私の家には左下に掲載した「額」がある。不思議な文字で意味が分からないが、大阪の岸和田競輪場から南の方角に向かい、近くにそびえる山を越えると和歌山県に出る。

その山道の中間あたりに「犬鳴山・七宝龍寺」(いぬなきさん・しっぽうりゅうじ)という寺があり、同寺のお尚さんが平成8(1996)年にこの額を下さった。

 そのころ、競輪界を引退した山本利光(としみつ)という選手が犬鳴山に関係する所で働き、彼が和尚さんにお願いしてこの「額」を頂戴したのだが、本題に入る前に少し説明をさせていただこう。

昔、熊本県に山本清治(せいじ)という強豪がいた。彼の家は男子が7人もいたそうだが、その中から春雄、金哉(きんや)、清治、義男、利光、賢一の6人がプロの競輪選手になった。

後日、彼らは全員が大阪に転居したと思うが、清治さんは昭和25(1950)年に「第1回高松宮杯」を制覇。翌26年には「第4回ダービー」、「第1回競輪祭」で優勝するなど大変な活躍をした。

そうした功績のある選手の弟に利光さんがいたが、現在、90歳になる兄(清治)の優しさには誰もが驚く。

しかし、私と同世代の利光さんも同じように優しく、彼の奥さんも大阪の女学校の卒業生だったとかで何回かお目にかかったことがあった。

 そんな話はともかく、約30年前の平成6(1994)年に利光さんから「犬鳴山が経営する老人ホームが会報(月報)を作りたいと言っているので手伝ってもらえないだろうか」という依頼があった。

 当時、私は定年(55歳)で新聞社は退職していたが、高知県で名の知られた印刷会社の指導を受けながら下段に掲載したような宣伝ポスターや、競輪の歴史書などの執筆に没頭していた。

 それを知っていた利光さんからの注文。しかも、競輪とは異なる老人ホームの会報。これには少し迷ったが、「新聞屋なら何でも挑戦しなくてはー」という根性で即座に引き受けた。

当時、我が家には重度の障害児がいて、いつも大声を出し近所から嫌われ妻子と共に11回も転居。そのためどこに住んでいたか忘れた所もあるが、とにかく犬鳴山へ何回も行っていろんなことを考えた。

同所で働く職員さんには紙面の構成や、活字の大きさも詳しく説明してその年に「やすらぎ」という創刊号を作り上げた。

紙面が古くて分かりにくいが、文頭の写真の中央が老人ホーム「犬鳴山荘」の創刊号で、右端が同施設で過ごす人たちだが、これを見てお寺の和尚さんや入居中のお年寄りも喜んでくださった。
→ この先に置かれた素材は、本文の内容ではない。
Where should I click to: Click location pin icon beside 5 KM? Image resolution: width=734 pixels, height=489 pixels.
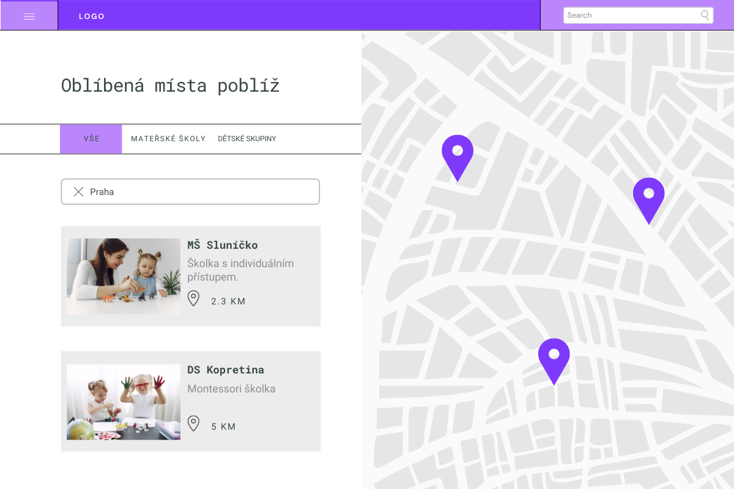click(x=194, y=424)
それから3カ月、原稿の内容を苦慮しながら山荘に駆け付け、2号、3号、4号まで手伝って私の役目は終わった。ところが、今頃になって「額」の文字が気になり9月の初旬、同寺に左上の「額」を持って30年ぶりにお邪魔し、「閑」(ひま)という字ですと教えられた。

これには肝がつぶれるほど驚いた。当時、私は1日に15時間ほど働いた日が何回もあった。それを「犬鳴山」の神様や和尚さんは知っておられたのだろうか。   

犬鳴山荘の会報「やすらぎ」にかかわってから30年。今後はできる限り「額の文字」に感謝しながら競輪を楽しみたいと思っている。